Roy T. Fielding at RailsConf Europe 2007 (Photo by Patrick Lenz)REST (Representational State Transfer) is a set of architectural principles defining how a system's resources, and the states of those resources, can be managed over a network using only simple HTTP (Hyper-Text Transfer Protocol). The concepts behind REST were first introduced in 2000 by Roy Fielding at the University of California, Irvine. Nobody realized at the time how influential his dissertation, "Architectural Styles and the Design of Network-based Software Architectures," would prove to be.

In retrospect, it's not entirely surprising that the architectural principles Fielding presented in his paper were readily adopted. Fielding is the primary architect of the HTTP standard, a contributor to numerous other Internet standards and a founder of various open source tools, most notably the Apache HTTP Server. He has serious credentials, and if he claimed in his dissertation that there might be a better way to organize distributed web applications, then companies like Amazon, Yahoo and Google were prepared to listen.

Fielding's dissertation came at a good time, because there was rampant dissatisfaction in the web services arena. There was certainly room for improvement. The whole web services strategy, which had seemed like a simple way to organize distributed systems, had become increasingly complex. Standards like SOAP and the Web Services Description Language (WSDL) didn't really seem to help.

In many ways, REST was a deliberate return to the basics that made the World Wide Web itself successful.

The web arguably became successful because it was conceptually simple, yet powerful. In its purest form, there were web pages that had addresses (the ubiquitous URL), and users could view them using a web browser. A simple protocol like HTTP was all that web browsers needed in order to retrieve web pages. Furthermore, web pages supported links, which allowed users to traverse relationships between web pages.

With RESTful web services, the conceptual basis is resources, rather than web pages. A resource is anything that is important enough to be referenced as a distinct “thing.” For a company like Amazon, resources could be objects like products, publishers, customers, reviews, etc.

Since REST is really about accessing and manipulating resources, a RESTful approach for web services is also sometimes referred to as a resource-oriented architecture.
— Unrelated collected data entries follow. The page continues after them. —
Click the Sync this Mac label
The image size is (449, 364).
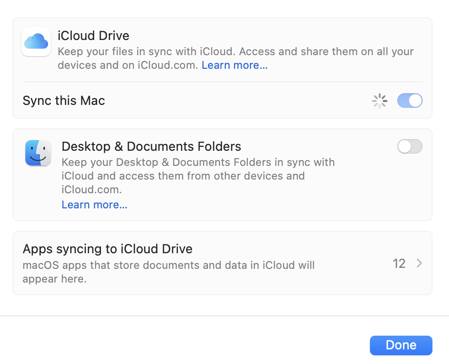coord(63,101)
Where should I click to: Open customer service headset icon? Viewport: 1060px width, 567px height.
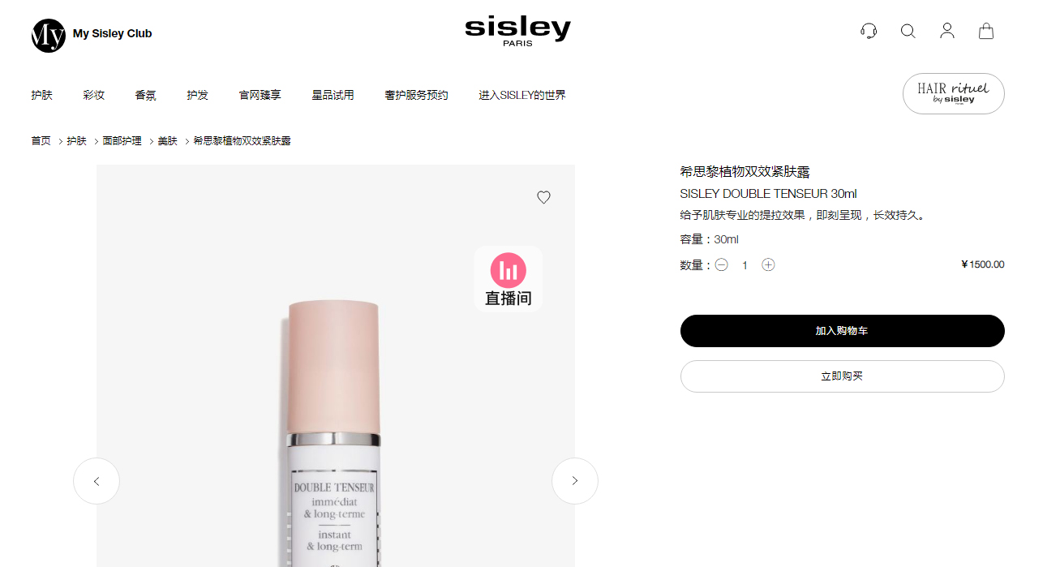pyautogui.click(x=869, y=32)
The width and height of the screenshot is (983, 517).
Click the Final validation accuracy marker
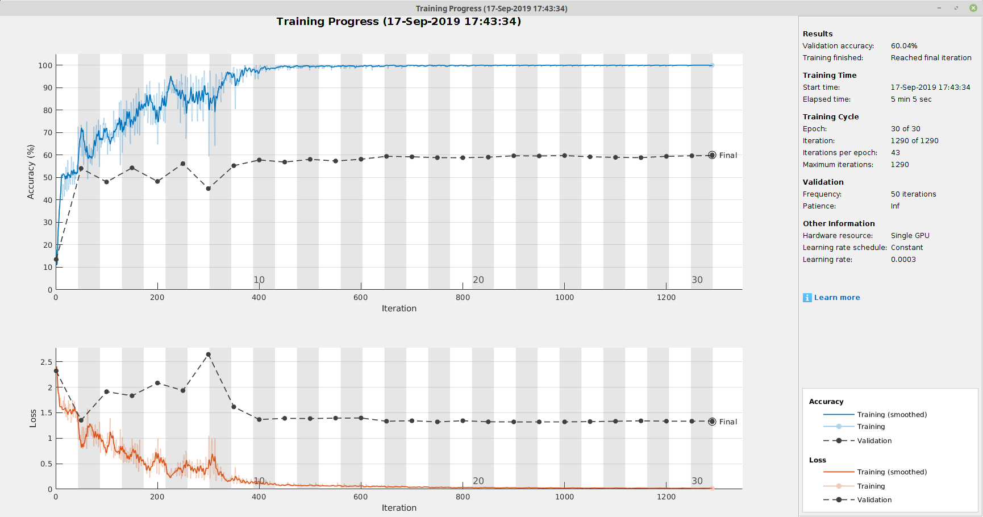point(712,155)
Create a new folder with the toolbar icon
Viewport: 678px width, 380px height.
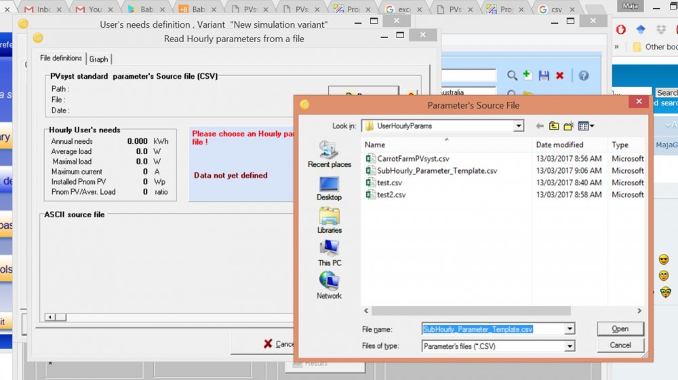(x=568, y=126)
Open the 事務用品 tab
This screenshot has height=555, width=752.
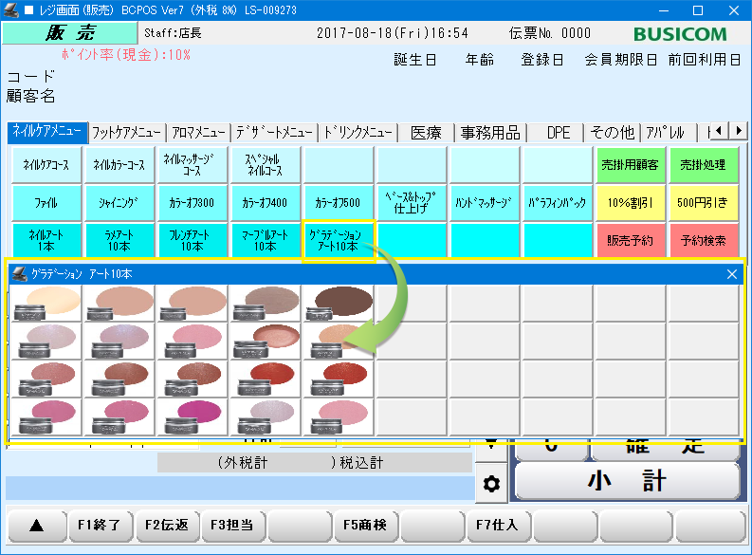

Like web pages, each resource has a distinct URL from which information about the resource can be retrieved. Unlike web pages, it is possible to perform actions on resources, such as creating them, updating them, deleting them and viewing them. All of the actions that can be reasonably performed on a resource can be defined in a consistent manner using the HTTP standard.

HTTP Support for RESTful Web Services

The HTTP standard defines several different “methods” for performing standard operations on resources:

GET Retrieve a resource.
POST Create a new resource.
PUT Update a resource.
DELETE Delete a resource.

The GET and POST methods are already widely used by web browsers for retrieving web pages and for posting data from forms. REST goes one step further and stipulates that GET requests should be for viewing resources and should not cause any side effects, i.e. — a GET request should never cause a record to be created in a database. This was already considered to be a "good practice" in the web design field; adhering to this practice ensures that search engines and web crawlers won't cause harmful side effects by traversing links on web pages.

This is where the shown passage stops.